The Home Office is investigating after a BBC report found evidence of a “sham industry” of immigration advisers helping people fabricate asylum claims.
The advisers and lawyers allegedly promised quick routes to refugee status – sometimes for fees of thousands of pounds – by helping asylum seekers present themselves in ways they believed the Home Office would accept. These included false claims based on sexual orientation, atheism, political activism and domestic abuse allegations.
These revelations, while concerning, should not be treated as proof of a widespread problem with asylum seekers. Instead, they show how easily people in precarious legal situations can be exploited when access to trustworthy legal advice has been allowed to erode. While some may knowingly go along with such practices, many others may be exploited by unregulated advisers selling a “quick fix” to a complex system.
In England and Wales, immigration advisers are regulated by the Immigration Advice Authority. They must pass competence exams and can only advise at the level for which they are authorised. Government guidance establishes that they must be regulated and are restricted by their qualification levels. Many of the advisers and lawyers identified in the BBC report are unregulated or operating without a licence. In the UK, providing immigration services without proper authorisation is a criminal offence.
Registered immigration advisers found to prepare fraudulent cases can lose their credentials, while solicitors who act dishonestly can face disciplinary sanctions including strike off.
People seeking asylum navigate one of the most complex areas of law, often not in their first language. At the same time, they are living in temporary accommodation and dealing with uncertainty. It may be difficult for them to distinguish between reputable solicitors, informal community brokers, regulated advisers, overstretched charities and opportunists.
Like many others in England and Wales, asylum seekers have been affected by years of legal aid shortages.
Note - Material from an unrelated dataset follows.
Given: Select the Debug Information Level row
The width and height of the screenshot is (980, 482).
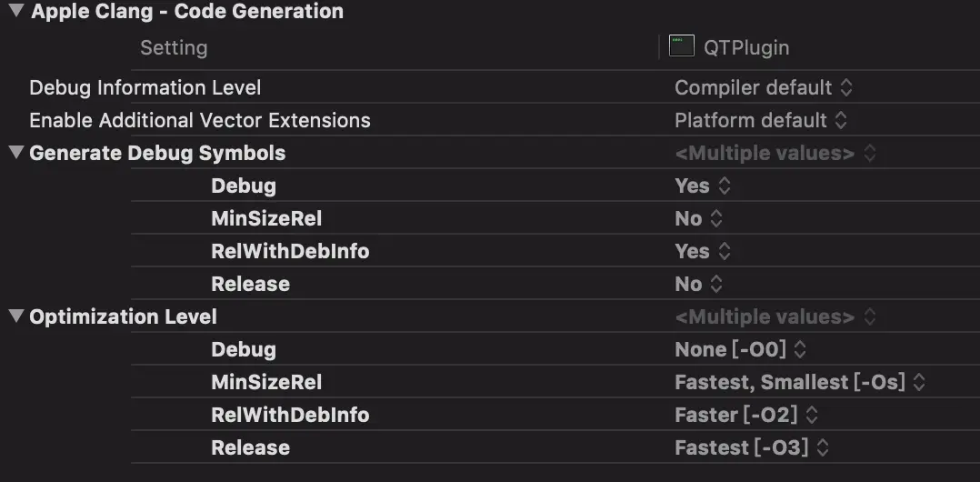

This has created gaps that are being filled by exploitative advisers. “Insider knowledge” presented as certainty and speed can be easily sold to people who are unable to access reliable advice.
Legal aid is a state-funded scheme providing legal advice and representation for people who do not have the means to pay for it themselves. This is often the only route to getting regulated legal help at all in asylum matters, but the system has been weakened over many years. Large parts of civil legal aid were cut back after the introduction of the Legal Aid, Sentencing and Punishment of Offenders Act in 2012, and what remains available is financially unviable for providers because fees have failed to keep pace with costs. As a result, there are fewer firms and longer waits for the lawyers who remain.
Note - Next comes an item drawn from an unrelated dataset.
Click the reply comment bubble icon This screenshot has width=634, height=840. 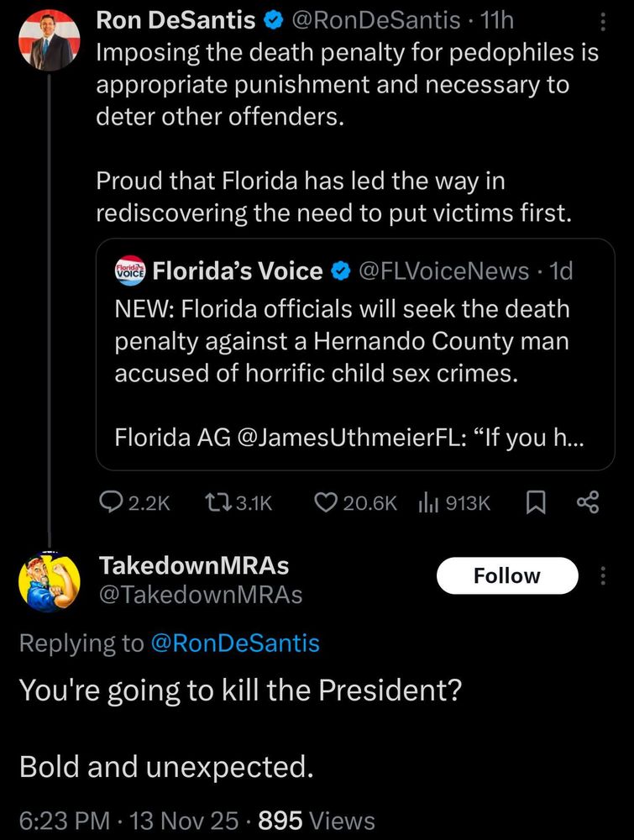[x=111, y=502]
Between 2022-23, 63% of the population of England and Wales did not have access to an immigration and asylum legal aid provider in their area. And 51% of asylum applicants in England and Wales (37,450 people) were unable to find a legal aid lawyer.
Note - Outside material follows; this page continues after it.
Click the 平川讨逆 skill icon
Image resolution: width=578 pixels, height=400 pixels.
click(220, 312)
Home Office policies house many asylum seekers in locations where legal aid provision is already absent. Access to regulated advisers is far from guaranteed.
The state has left too much room for under-resourced forms of assistance to become normal. As a result, third sector organisations have stepped in to fill gaps in legal support and basic welfare. This often involves the provision of legal support and information about the asylum process.
Most people seeking asylum do not understand what sort of detail the Home Office will expect, how interviews work, what documents they need to present or what counts as corroboration. They rely on legal representatives where they can find them. Considering the lack of affordable and competent advice, opportunistic actors find it easy to step in.
Why unregulated advice finds a market
These issues are worsened by the way asylum decision-making works. Research with asylum seekers about their experiences has found that immigration officials approach asylum interviews with suspicion. Decision-makers may have an idea of what makes someone’s story plausible and recognisable, which is not always reflective of people’s complex lives. For example, people seeking asylum because they are apostates – people who have left religion in a theocracy – have reported being asked to name humanist philosophers – something many would not be able to do regardless of their beliefs.
Home Office caseworkers make life-changing decisions in a system that has long been criticised for inconsistency and disbelief.
Concerns have been raised about the quality of asylum decisions made amid efforts to speed up the process and reduce the backlog of applications. Reports that caseworkers have been offered bonuses for faster decisions also cast doubt on the quality of decision-making. It is not hard to see why people may be drawn towards anyone claiming they know how to make a case “work”.

Andy Rain/EPA-EFE
Long waits also make people more vulnerable to exploitation. Most of our research participants have spent years in limbo, waiting for application decisions. Many would be tempted by promises of a supposedly safer and faster route through the system.
The real concern is not just that some people may be coached on their story, but the fact that the system makes this coaching lucrative. This market of “insider knowledge” can only thrive in a context where regulated legal aid has collapsed, where the success of the asylum claim depends on knowing how to present oneself in a particular manner, and where delays, precarity and uncertainty are part of claimants’ everyday lives.
We welcome any well-investigated scrutiny of rogue advisers. But the legal aid crisis, the uneven geography of advice provision, the culture of disbelief among asylum officials and the assessment process itself are also worthy of examination.
An investigation that does not consider that wider context will only shift public attention to supposedly suspect claimants, instead of to the system that has left them vulnerable to exploitation in the first place.